ENTRIES PROVIDED Start Marker

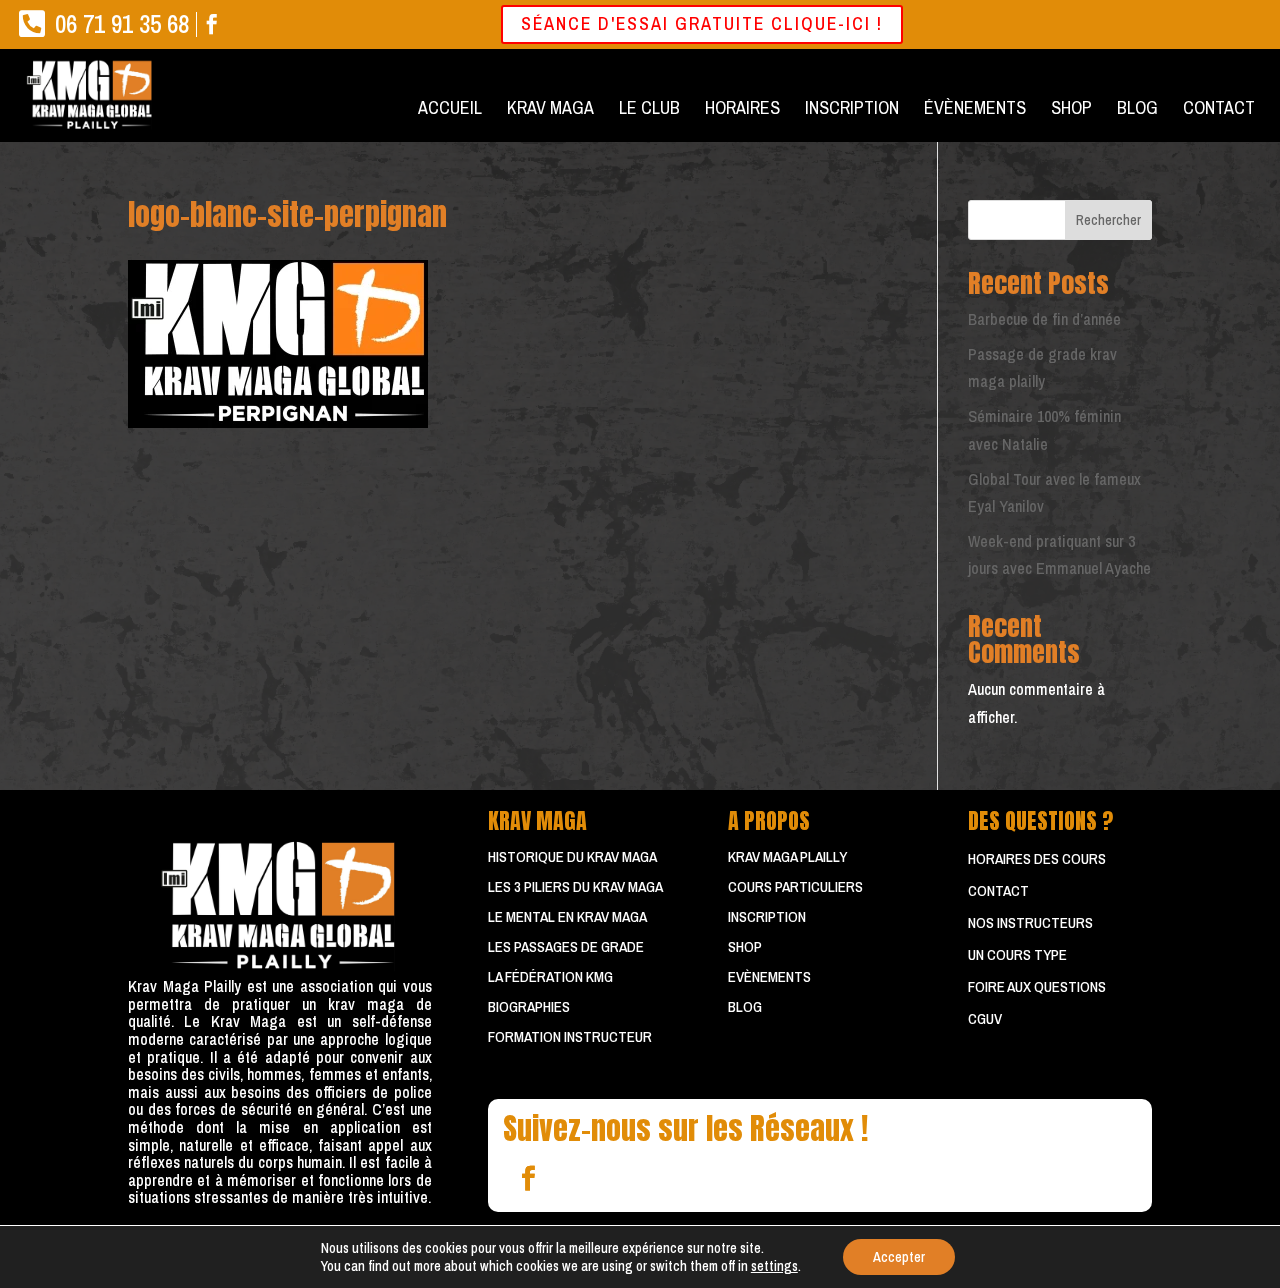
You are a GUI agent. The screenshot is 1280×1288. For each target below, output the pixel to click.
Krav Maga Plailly (787, 856)
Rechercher (1108, 220)
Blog (745, 1006)
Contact (998, 890)
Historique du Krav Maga (572, 856)
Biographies (529, 1006)
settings (774, 1266)
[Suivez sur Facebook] (528, 1179)
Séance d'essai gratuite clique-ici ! (702, 23)
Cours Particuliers (795, 886)
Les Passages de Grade (566, 946)
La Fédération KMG (550, 976)
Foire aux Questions (1037, 986)
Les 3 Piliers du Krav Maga (575, 886)
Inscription (767, 916)
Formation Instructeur (570, 1036)
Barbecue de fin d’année (1044, 319)
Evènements (769, 976)
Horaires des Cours (1037, 858)
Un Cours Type (1017, 954)
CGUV (985, 1018)
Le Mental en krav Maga (567, 916)
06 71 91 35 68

ENTRIES PROVIDED End Marker

All the records need to be retyped word for word, except for the pictures.

▸ **OUTPUT BELOW**
You are a GUI agent. The screenshot is 1280×1288. For each target below, output the pixel to click.
Krav Maga Plailly (787, 856)
Rechercher (1108, 220)
Blog (745, 1006)
Contact (998, 890)
Historique du Krav Maga (572, 856)
Biographies (529, 1006)
settings (774, 1266)
[Suivez sur Facebook] (528, 1179)
Séance d'essai gratuite clique-ici ! (702, 23)
Cours Particuliers (795, 886)
Les Passages de Grade (566, 946)
La Fédération KMG (550, 976)
Foire aux Questions (1037, 986)
Les 3 Piliers du Krav Maga (575, 886)
Inscription (767, 916)
Formation Instructeur (570, 1036)
Barbecue de fin d’année (1044, 319)
Evènements (769, 976)
Horaires des Cours (1037, 858)
Un Cours Type (1017, 954)
CGUV (985, 1018)
Le Mental en krav Maga (567, 916)
06 71 91 35 68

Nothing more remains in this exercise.